• WHAT IS NEEDED: Copy out the lines of the listing word for word, from the line containing "Find the location of a particular element. The width" through the line containing "coordinates (419, 10).", and nothing more.

Stored data:
+ + +

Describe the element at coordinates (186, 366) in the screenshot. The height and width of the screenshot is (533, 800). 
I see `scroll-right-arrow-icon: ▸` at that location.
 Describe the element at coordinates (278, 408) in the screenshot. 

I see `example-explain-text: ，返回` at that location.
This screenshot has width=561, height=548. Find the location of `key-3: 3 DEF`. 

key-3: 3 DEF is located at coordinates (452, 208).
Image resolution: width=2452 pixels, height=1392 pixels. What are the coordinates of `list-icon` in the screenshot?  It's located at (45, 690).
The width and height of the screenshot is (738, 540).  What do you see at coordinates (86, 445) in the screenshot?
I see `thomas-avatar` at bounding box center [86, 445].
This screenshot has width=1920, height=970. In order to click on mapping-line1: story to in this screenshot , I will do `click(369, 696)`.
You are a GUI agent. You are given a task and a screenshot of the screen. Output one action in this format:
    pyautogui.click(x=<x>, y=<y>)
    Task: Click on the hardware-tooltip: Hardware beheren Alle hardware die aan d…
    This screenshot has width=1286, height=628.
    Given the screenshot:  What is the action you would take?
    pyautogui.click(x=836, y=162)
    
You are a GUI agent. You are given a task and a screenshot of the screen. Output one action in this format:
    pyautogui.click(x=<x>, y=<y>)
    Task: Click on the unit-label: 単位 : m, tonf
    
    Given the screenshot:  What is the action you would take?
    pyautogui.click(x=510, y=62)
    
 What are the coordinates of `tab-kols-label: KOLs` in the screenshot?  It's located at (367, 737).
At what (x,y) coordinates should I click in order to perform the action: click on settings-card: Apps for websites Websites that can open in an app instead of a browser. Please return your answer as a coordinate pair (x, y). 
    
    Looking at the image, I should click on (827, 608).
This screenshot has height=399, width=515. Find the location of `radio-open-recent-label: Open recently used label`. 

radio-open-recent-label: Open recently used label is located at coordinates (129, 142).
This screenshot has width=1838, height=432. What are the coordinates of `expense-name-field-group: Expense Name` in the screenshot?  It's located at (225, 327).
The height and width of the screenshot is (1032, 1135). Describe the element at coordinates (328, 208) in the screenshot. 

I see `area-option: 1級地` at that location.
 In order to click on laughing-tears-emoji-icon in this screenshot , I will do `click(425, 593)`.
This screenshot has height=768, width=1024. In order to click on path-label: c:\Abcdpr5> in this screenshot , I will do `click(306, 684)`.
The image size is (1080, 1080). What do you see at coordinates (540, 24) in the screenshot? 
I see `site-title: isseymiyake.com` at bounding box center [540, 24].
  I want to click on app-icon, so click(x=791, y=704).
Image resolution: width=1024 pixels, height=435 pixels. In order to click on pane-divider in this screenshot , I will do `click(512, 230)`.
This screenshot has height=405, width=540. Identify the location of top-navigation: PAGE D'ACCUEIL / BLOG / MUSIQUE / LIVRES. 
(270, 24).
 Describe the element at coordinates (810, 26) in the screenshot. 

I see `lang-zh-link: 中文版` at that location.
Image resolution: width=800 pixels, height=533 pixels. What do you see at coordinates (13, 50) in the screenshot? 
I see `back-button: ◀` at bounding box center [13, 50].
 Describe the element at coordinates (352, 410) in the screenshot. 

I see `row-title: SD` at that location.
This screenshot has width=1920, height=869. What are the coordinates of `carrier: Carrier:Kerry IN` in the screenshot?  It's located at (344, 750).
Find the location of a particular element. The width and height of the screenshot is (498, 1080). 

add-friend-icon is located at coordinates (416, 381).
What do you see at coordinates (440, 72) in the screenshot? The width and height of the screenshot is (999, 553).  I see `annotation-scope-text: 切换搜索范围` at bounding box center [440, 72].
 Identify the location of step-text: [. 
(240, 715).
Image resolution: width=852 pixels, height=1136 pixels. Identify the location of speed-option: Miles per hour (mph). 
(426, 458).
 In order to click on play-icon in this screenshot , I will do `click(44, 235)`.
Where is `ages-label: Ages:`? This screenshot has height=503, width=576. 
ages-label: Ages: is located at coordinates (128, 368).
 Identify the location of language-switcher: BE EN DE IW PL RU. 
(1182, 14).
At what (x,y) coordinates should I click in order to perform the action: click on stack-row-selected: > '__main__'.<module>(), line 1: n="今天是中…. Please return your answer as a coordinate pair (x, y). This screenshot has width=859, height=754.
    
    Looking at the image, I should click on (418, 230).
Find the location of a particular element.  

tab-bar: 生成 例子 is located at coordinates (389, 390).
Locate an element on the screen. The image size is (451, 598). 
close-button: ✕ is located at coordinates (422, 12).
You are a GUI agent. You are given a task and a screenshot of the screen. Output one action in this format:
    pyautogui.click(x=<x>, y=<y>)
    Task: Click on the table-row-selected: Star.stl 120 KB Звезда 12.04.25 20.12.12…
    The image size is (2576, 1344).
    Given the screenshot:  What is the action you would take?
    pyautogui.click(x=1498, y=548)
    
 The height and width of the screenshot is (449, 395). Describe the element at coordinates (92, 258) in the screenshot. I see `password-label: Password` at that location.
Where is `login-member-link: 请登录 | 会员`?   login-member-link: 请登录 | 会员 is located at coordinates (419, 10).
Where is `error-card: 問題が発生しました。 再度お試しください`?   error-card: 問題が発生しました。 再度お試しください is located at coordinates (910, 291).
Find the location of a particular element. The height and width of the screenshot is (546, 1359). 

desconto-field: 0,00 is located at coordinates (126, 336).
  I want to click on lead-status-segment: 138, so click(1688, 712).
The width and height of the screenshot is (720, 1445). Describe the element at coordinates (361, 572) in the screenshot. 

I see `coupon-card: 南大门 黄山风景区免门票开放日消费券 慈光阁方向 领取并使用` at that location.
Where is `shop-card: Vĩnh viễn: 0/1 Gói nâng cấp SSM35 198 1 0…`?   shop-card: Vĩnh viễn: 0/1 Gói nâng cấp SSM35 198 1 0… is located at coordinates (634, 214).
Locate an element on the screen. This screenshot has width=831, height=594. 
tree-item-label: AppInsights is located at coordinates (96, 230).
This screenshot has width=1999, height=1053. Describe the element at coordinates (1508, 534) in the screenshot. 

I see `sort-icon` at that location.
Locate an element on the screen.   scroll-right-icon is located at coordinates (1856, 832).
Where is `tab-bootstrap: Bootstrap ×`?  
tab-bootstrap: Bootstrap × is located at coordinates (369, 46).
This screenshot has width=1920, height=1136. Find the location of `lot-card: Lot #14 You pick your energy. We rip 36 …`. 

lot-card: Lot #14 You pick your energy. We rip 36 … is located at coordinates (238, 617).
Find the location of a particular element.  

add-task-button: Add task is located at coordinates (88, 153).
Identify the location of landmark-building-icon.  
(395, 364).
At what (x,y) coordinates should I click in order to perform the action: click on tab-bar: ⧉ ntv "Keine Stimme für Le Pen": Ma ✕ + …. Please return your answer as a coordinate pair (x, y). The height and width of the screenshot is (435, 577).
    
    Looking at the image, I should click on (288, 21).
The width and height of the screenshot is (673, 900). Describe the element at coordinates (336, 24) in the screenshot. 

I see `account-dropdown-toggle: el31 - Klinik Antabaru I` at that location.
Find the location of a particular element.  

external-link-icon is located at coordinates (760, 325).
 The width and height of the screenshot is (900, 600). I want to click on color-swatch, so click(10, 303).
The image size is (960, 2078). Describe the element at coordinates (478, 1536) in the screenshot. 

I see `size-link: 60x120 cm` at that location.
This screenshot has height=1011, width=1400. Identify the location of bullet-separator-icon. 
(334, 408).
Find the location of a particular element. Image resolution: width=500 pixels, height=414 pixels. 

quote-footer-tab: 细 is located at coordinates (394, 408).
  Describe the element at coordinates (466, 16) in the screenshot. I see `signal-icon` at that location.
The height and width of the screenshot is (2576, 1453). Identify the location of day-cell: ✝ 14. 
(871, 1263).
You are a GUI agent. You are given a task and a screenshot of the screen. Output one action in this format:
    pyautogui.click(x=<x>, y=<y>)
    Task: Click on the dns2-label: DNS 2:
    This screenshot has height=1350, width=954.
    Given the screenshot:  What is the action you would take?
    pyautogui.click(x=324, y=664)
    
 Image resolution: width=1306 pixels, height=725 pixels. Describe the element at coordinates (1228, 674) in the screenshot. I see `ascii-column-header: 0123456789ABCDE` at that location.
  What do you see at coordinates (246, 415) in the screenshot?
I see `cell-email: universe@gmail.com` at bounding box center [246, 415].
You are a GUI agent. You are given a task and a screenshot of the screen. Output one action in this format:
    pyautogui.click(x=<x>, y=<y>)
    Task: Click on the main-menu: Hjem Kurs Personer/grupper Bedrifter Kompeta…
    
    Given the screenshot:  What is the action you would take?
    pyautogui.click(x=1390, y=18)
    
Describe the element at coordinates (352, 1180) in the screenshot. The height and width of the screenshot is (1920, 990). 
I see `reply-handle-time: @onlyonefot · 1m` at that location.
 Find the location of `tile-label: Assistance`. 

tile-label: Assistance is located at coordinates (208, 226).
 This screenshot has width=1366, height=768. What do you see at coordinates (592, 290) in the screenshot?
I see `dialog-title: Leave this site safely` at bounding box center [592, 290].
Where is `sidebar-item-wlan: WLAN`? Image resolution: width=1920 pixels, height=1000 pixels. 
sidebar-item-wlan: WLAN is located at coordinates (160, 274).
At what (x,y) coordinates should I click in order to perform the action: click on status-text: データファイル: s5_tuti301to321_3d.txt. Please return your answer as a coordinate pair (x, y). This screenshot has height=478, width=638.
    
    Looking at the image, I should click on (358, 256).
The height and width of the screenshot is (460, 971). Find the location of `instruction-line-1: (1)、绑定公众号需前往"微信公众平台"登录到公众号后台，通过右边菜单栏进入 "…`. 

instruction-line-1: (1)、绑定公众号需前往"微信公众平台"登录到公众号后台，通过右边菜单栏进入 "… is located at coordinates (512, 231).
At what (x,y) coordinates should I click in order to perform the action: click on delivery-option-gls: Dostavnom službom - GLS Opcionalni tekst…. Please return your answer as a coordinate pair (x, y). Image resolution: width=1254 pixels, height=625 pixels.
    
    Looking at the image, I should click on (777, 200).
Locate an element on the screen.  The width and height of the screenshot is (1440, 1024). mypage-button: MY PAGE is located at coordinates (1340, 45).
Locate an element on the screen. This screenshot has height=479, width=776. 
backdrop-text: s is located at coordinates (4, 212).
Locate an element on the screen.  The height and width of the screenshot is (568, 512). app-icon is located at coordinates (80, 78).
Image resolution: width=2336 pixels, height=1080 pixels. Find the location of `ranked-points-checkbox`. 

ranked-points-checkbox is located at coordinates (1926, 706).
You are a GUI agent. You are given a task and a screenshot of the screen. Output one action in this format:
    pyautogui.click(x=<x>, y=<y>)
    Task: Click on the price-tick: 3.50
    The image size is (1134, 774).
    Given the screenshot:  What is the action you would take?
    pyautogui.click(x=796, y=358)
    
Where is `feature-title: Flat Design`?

+ + +

• PROBLEM SOLUTION:
Find the location of a particular element. The width and height of the screenshot is (498, 1080). 

add-friend-icon is located at coordinates (416, 381).
What do you see at coordinates (440, 72) in the screenshot? The width and height of the screenshot is (999, 553).  I see `annotation-scope-text: 切换搜索范围` at bounding box center [440, 72].
 Identify the location of step-text: [. 
(240, 715).
Image resolution: width=852 pixels, height=1136 pixels. Identify the location of speed-option: Miles per hour (mph). 
(426, 458).
 In order to click on play-icon in this screenshot , I will do `click(44, 235)`.
Where is `ages-label: Ages:`? This screenshot has height=503, width=576. 
ages-label: Ages: is located at coordinates (128, 368).
 Identify the location of language-switcher: BE EN DE IW PL RU. 
(1182, 14).
At what (x,y) coordinates should I click in order to perform the action: click on stack-row-selected: > '__main__'.<module>(), line 1: n="今天是中…. Please return your answer as a coordinate pair (x, y). This screenshot has width=859, height=754.
    
    Looking at the image, I should click on (418, 230).
Find the location of a particular element.  

tab-bar: 生成 例子 is located at coordinates (389, 390).
Locate an element on the screen. The image size is (451, 598). 
close-button: ✕ is located at coordinates (422, 12).
You are a GUI agent. You are given a task and a screenshot of the screen. Output one action in this format:
    pyautogui.click(x=<x>, y=<y>)
    Task: Click on the table-row-selected: Star.stl 120 KB Звезда 12.04.25 20.12.12…
    The image size is (2576, 1344).
    Given the screenshot:  What is the action you would take?
    pyautogui.click(x=1498, y=548)
    
 The height and width of the screenshot is (449, 395). Describe the element at coordinates (92, 258) in the screenshot. I see `password-label: Password` at that location.
Where is `login-member-link: 请登录 | 会员`?   login-member-link: 请登录 | 会员 is located at coordinates (419, 10).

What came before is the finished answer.